The Ministry of Communications has entered into a new clash with mobile phone companies after the latter rejected the 4G licence conditions. The three mobile companies—Vodafone, Orange, and Etisalat—have announced that they will not apply for the licences and the National Telecom Regulatory Authority (NTRA) announced that it will put up the licences in a global bid. Has this conflict wasted a good investment opportunity for the state?
Investments from private sector companies are the main foundation of Egypt’s telecommunications sector. Vodafone Egypt has invested more than EGP 35bn since entering into the Egyptian market. It has allocated nearly EGP 9bn to update its network and prepare to offer the 4G technology. On the other hand, Orange has invested about EGP 32bn, whereas Etisalat Misr was the first company to offer 3G services, with investments worth EGP 37bn in the Egyptian market.
Khaled Negm, former minister of communications, said that the 4G licences file has wasted a new investment opportunity for the state, especially as the three mobile operators have rejected the licences, causing a delay in the entrance of 4G services into the Egyptian market. This has lead to a delay in the country’s utilisation of the frequencies, and a slowdown in the internet sector’s development.
The three mobile companies announced on Thursday their rejection to the terms of the 4G licences due to the lack of available frequencies, overpricing, and the condition to pay half of the value in dollars.
The former minister believes that this all-round rejection indicates the possibility of an agreement between the three companies to reject the licences, especially given that the reasons announced by all three of them are similar. They include two aspects, one is financial. It is related to the frequencies pricing and the condition to pay half their value in dollars. The other aspect is technical, which is the lack of available frequencies.

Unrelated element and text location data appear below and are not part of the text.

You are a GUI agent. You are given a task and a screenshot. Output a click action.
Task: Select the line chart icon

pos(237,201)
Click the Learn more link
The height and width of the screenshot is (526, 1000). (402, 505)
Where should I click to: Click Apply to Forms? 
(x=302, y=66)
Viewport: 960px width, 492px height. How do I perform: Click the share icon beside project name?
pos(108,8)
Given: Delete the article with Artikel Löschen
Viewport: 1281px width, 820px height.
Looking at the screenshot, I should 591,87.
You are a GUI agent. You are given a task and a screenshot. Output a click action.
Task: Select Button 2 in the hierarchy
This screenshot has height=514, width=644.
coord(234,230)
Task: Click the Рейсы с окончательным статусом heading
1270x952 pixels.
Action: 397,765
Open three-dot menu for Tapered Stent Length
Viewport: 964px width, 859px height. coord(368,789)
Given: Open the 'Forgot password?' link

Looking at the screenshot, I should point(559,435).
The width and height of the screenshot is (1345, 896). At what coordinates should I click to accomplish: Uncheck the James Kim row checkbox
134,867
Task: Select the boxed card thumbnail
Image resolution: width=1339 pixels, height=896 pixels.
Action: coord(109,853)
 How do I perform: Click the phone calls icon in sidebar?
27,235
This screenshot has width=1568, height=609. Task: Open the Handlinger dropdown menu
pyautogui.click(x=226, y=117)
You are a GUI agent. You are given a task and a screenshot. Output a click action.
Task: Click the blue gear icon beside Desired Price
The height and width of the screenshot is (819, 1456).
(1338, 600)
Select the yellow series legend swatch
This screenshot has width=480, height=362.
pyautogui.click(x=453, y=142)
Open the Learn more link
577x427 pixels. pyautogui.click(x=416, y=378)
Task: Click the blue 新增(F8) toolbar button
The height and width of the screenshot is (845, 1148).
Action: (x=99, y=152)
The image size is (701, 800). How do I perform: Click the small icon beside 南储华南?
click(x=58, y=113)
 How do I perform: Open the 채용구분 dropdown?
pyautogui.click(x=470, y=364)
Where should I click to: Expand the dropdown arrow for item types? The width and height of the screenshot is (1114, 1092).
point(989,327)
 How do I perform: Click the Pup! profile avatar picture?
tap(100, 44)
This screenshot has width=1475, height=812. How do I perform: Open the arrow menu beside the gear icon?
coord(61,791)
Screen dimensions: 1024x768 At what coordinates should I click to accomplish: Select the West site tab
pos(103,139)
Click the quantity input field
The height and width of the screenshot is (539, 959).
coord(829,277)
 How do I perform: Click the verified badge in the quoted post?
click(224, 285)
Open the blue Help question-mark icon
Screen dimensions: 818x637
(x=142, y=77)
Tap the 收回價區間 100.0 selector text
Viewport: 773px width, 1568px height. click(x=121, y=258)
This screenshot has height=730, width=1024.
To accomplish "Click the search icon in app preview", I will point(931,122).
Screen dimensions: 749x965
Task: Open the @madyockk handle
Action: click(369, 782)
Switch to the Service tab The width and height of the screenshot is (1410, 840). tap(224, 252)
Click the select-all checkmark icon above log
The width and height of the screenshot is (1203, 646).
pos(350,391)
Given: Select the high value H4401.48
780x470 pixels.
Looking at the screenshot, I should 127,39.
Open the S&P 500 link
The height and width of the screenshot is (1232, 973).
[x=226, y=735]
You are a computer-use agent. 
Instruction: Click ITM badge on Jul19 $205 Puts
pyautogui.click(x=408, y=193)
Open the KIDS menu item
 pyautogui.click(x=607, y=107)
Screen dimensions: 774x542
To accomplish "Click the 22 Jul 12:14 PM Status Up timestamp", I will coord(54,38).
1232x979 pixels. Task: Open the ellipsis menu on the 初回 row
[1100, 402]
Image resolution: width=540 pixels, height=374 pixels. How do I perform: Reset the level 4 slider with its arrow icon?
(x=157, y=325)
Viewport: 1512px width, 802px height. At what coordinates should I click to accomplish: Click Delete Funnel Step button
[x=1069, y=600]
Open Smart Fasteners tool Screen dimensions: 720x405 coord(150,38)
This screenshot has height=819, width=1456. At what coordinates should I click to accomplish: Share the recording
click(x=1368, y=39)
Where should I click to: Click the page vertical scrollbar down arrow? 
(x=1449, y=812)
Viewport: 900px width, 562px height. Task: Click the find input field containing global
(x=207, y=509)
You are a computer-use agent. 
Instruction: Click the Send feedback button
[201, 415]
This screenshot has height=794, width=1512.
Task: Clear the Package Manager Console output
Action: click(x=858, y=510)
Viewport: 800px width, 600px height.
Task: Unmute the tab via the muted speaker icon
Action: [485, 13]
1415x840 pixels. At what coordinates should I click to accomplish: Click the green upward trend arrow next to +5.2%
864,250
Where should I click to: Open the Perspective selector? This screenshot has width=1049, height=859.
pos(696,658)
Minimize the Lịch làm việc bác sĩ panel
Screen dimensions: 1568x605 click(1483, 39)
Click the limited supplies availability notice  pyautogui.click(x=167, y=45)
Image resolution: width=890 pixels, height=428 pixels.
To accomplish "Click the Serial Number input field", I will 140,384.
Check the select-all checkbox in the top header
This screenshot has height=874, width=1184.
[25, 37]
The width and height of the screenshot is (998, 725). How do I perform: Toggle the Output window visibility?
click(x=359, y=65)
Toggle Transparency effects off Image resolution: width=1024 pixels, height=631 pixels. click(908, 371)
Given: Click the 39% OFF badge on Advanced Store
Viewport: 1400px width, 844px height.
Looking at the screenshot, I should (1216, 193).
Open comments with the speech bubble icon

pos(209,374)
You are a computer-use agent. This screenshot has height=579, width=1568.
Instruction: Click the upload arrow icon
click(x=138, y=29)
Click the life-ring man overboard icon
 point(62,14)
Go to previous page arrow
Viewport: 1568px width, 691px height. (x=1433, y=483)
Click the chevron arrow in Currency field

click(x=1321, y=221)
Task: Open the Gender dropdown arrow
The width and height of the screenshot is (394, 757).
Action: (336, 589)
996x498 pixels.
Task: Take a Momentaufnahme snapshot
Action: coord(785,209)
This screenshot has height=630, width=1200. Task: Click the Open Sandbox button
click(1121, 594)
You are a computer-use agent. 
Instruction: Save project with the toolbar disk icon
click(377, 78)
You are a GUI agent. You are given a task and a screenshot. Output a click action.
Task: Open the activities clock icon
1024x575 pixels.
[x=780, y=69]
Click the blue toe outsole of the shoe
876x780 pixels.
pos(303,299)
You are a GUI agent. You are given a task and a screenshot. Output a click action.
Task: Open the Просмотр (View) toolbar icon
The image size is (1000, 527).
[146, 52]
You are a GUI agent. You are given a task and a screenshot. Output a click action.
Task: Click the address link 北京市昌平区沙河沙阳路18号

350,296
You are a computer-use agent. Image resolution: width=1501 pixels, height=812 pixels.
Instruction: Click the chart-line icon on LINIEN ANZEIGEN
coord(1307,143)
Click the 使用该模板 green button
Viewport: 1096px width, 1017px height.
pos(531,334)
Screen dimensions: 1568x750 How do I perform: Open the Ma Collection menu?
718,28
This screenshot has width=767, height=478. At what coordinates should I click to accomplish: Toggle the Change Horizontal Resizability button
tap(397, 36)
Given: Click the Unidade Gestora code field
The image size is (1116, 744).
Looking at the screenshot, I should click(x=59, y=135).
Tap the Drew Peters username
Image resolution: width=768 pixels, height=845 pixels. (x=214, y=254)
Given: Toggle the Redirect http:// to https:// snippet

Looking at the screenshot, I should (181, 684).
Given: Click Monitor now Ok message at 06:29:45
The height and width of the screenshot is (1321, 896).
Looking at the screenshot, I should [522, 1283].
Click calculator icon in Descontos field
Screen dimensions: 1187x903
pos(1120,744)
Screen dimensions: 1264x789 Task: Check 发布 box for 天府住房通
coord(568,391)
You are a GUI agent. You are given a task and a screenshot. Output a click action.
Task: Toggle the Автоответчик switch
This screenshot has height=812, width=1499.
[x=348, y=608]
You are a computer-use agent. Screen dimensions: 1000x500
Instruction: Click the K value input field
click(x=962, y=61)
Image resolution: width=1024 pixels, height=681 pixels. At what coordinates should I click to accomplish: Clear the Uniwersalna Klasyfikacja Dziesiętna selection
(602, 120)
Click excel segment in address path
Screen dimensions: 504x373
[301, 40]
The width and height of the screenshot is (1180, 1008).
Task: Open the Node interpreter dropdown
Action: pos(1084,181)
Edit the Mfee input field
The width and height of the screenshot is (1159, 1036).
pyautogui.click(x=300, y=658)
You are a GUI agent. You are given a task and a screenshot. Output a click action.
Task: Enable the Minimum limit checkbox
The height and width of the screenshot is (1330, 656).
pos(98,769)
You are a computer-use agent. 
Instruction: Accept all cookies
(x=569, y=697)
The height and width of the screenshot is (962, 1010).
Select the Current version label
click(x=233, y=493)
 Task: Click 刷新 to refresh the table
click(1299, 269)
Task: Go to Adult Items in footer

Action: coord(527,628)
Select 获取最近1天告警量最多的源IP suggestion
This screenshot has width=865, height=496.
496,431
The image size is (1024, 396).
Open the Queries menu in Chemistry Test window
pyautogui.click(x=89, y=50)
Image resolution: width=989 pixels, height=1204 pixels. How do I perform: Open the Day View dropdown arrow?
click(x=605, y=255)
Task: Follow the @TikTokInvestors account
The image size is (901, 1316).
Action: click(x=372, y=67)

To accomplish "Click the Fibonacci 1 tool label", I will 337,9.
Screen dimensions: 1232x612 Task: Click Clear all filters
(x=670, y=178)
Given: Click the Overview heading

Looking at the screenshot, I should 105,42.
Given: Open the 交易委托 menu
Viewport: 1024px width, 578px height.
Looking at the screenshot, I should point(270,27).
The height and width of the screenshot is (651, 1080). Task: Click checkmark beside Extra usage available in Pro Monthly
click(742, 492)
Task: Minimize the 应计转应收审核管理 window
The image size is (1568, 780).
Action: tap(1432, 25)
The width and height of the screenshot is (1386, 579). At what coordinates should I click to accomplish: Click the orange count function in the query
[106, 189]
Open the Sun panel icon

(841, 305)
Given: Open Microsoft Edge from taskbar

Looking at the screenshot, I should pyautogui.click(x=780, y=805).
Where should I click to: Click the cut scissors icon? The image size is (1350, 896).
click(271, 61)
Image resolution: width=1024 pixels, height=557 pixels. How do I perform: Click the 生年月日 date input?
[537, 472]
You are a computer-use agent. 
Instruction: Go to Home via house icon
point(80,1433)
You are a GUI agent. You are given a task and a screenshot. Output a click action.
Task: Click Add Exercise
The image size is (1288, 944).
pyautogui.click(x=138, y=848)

In response to the stance of Telecom Egypt (TE) towards operating 4G services after the three mobile companies rejected the licences, Negm said that without the local roaming agreements with mobile companies, TE’s licence has no value and cannot be activated.
The specialised international telecommunications companies, Vodafone and Orange, rejected the 4G licence under its current conditions, while the government-run company accepted it, even though TE has far less experience in the mobile phone sector.
The source believes that it would be better for TE to find an international partner to operate 4G services in order to benefit from its expertise and compete with international companies operating in the market.
Negm added that the current minister’s decision to create an international bid for the 4G licences will not be economically beneficial. The current investment climate is unattractive to investors, which is compounded by the nonsensical licence conditions.
“How can I ask an investor to pay for the licence in US dollars when they provide the service in Egyptian pounds?” Negm said.
He believes that negotiations with mobile companies are the best resolution for surpassing the problem, instead of excluding them and resorting to an international bid—which may not be attractive to regional and international telecommunication companies.
The source added that there are many alternatives that will be provided by NTRA for 4G licences through the board of directors’ meeting in October. One of these alternatives is offering the licences in an international bid.
According to the source, in the case that the 4G licences are offered in an international bid, the licence will be offered as a package that includes 4G, mobile phone and landline services, with the value to be paid in US dollars.
NTRA specified the prices for 4G frequencies at EGP 3.5bn for both Vodafone and Orange, EGP 4.5bn for Etisalat Egypt, and EGP 5.5bn for TE. 50% of the value should be repaid in US dollars. The companies will pay a value for providing 4G services as well, and it will be repaid independently, in addition to the price for frequencies.